Open-access OS DESAFIOS PARA MATERIALIZAÇÃO DO PLANO NACIONAL DE EDUCAÇÃO NO BRASIL

DOURADO, Luiz Fernandes. . Plano Nacional de Educação: o epicentro das políticas de estado para a educação brasileira. Goiânia: Editora da Imprensa Universitária; Anpae, 2017. 216 p.

Essa publicação de Luiz Dourado (2017) apresenta um balanço crítico analítico em relação aos três anos de vigência do Plano Nacional de Educação (PNE 2014-2017), no contexto histórico do planejamento educacional brasileiro. Recupera aspectos minuciosos e articulados do processo de construção de políticas educacionais pactuadas na esfera pública, no período de quase duas décadas recentes.

Nesse contexto, o propósito do autor é analisar historicamente a relação entre o planejamento no Brasil e os planos nacionais de educação, com foco no conjunto de políticas recentes, que recuam acordos e impactam diretamente nas condições à materialização do atual PNE.

Desse modo, a ideia do PNE como epicentro das políticas de Estado para a educação brasileira - metáfora embasada nos conceitos da geofísica - se refere ao lugar de destaque que ele ocupa, no ponto mais elevado e central da luta da sociedade por uma política educacional, em contextos de consenso, e de contradição, marcados por disputas de projetos em torno do papel do Estado.

Assim, a análise posta indica que o PNE é atingido, em primeiro lugar, pelo desmonte educacional decorrente das decisões do governo Temer (2016 até os dias atuais) e, nesse sentido, corre riscos de inviabilidade no cumprimento dos compromissos assumidos, em razão de políticas voltadas ao favorecimento de setores privados e da adoção de políticas de ajuste fiscal.

◆ ◆ ◆ ◆ ◆ ◆ ◆

• [Instrução dada a]: Transcreva sem alterações as linhas da listagem, começando pela que contém "Find the location of a" e indo até a que contém "the 7 icon is", ambas incluídas.

• [Dados de entrada]:
◆ ◆ ◆ ◆ ◆ ◆ ◆

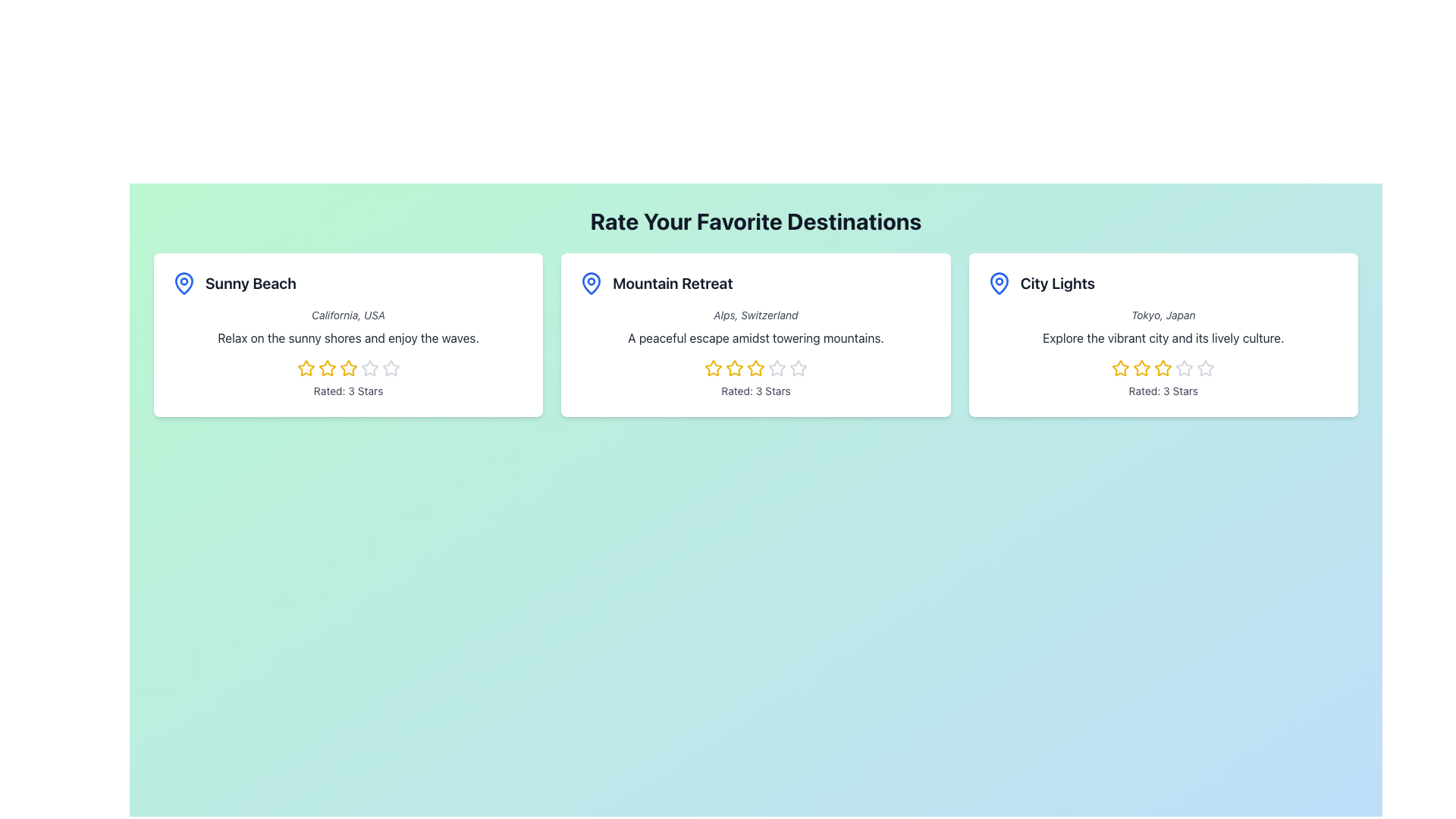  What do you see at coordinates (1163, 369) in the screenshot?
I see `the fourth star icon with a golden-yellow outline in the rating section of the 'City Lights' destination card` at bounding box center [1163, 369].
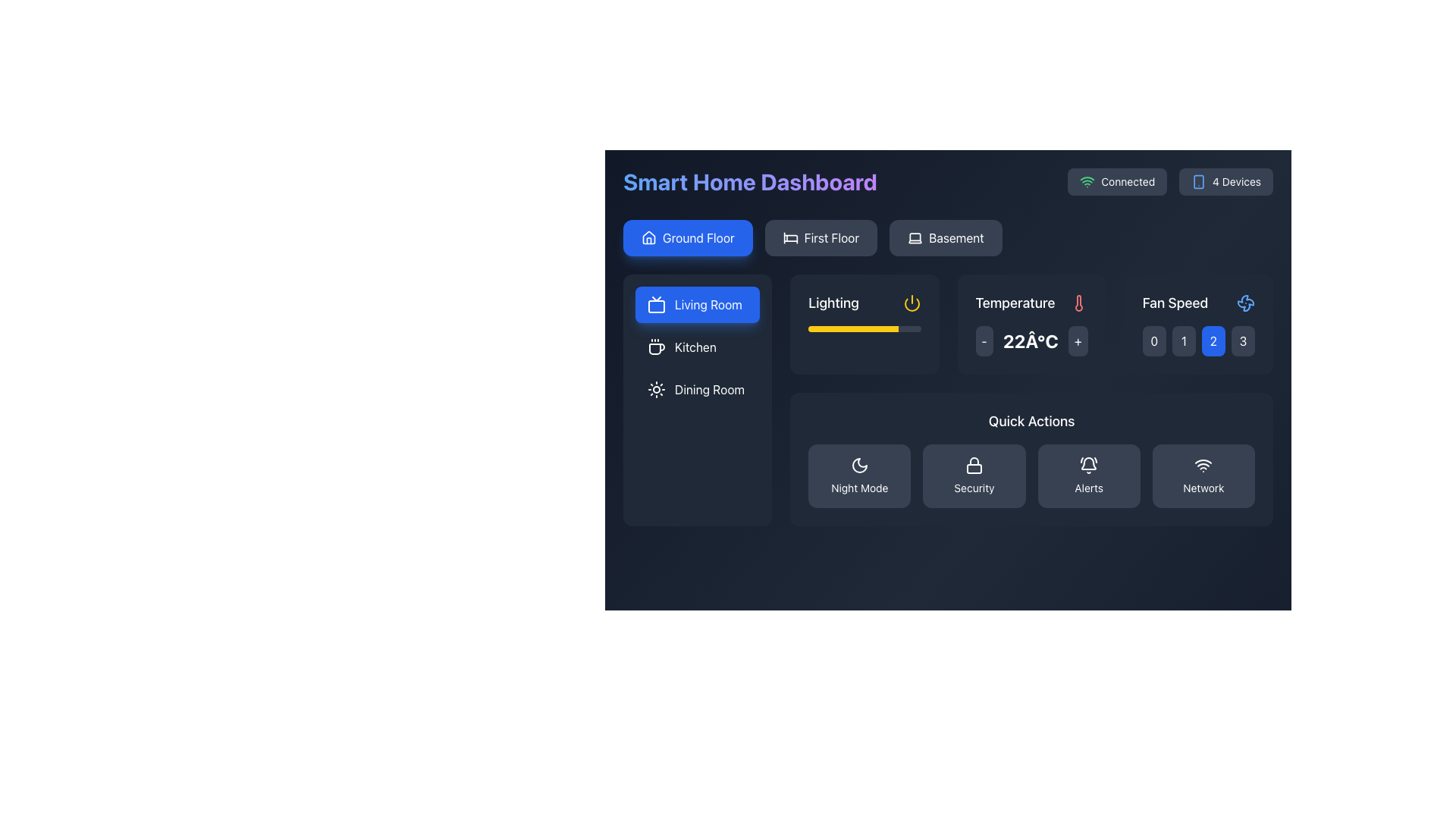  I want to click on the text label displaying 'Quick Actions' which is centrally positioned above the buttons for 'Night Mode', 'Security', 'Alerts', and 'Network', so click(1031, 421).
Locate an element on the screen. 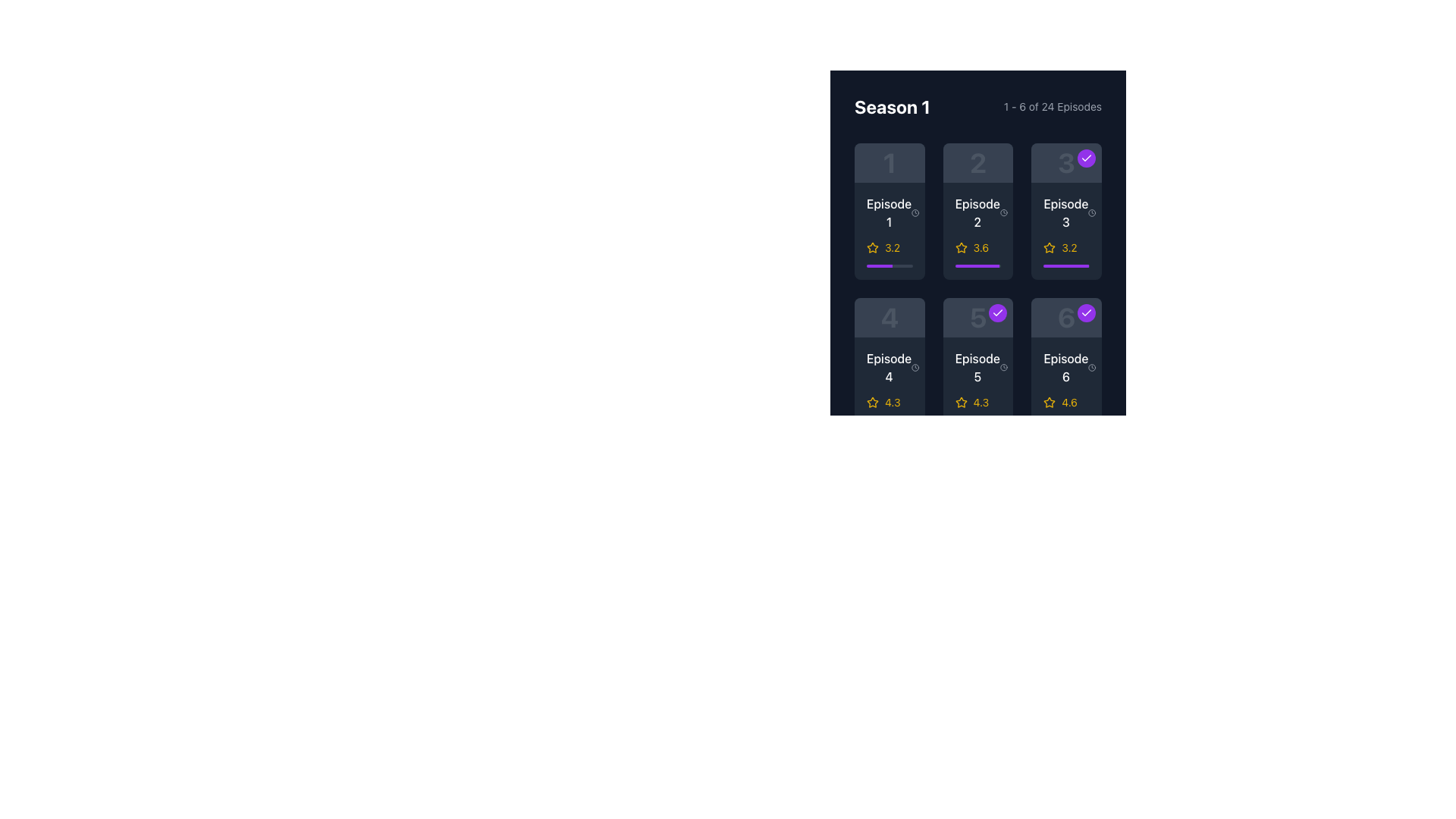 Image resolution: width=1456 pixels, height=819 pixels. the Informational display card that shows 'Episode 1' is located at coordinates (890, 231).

◆ ◆ ◆ ◆ ◆ ◆ ◆

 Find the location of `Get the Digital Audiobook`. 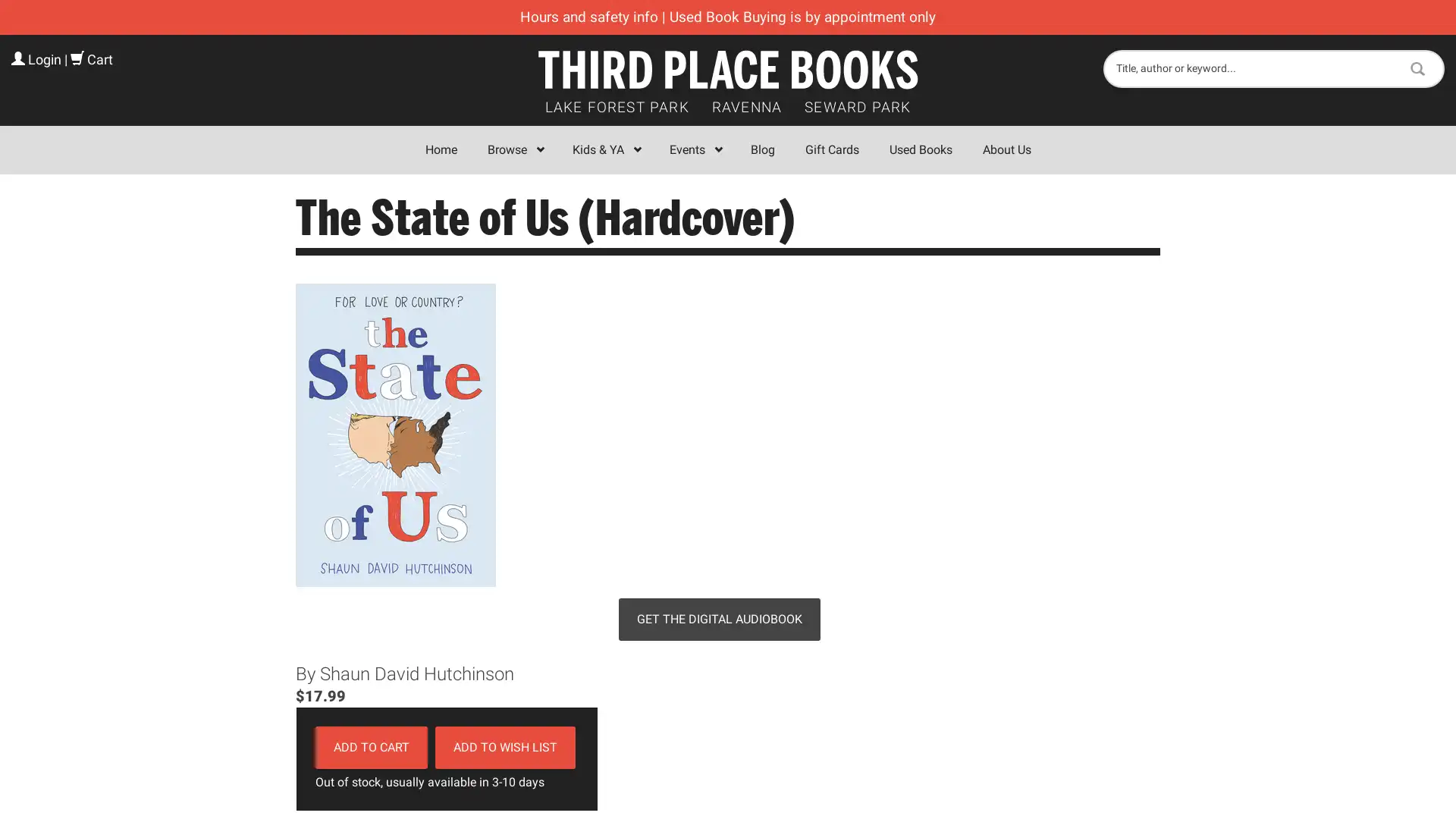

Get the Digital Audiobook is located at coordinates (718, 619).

◆ ◆ ◆ ◆ ◆ ◆ ◆

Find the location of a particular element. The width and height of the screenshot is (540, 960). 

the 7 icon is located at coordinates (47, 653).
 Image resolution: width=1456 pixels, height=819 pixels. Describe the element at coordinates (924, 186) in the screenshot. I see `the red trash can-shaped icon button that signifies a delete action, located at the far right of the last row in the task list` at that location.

◆ ◆ ◆ ◆ ◆ ◆ ◆

• [Instrução dada b]:
Responda com base no trecho sobre o Plano Nacional de Educação:
(i) Por quais editoras o livro foi publicado?
(ii) Em conceitos de qual área se baseia a metáfora do epicentro?
(iii) A que tipos de políticas o trecho atribui os riscos de inviabilidade do PNE?

• [Resultado da tarefa a]:
Find the location of a particular element. The width and height of the screenshot is (540, 960). 

the 7 icon is located at coordinates (47, 653).

• [Resultado da tarefa b]:
(i) Pela Editora da Imprensa Universitária e pela Anpae.
(ii) Em conceitos da geofísica.
(iii) A políticas voltadas ao favorecimento de setores privados e à adoção de políticas de ajuste fiscal.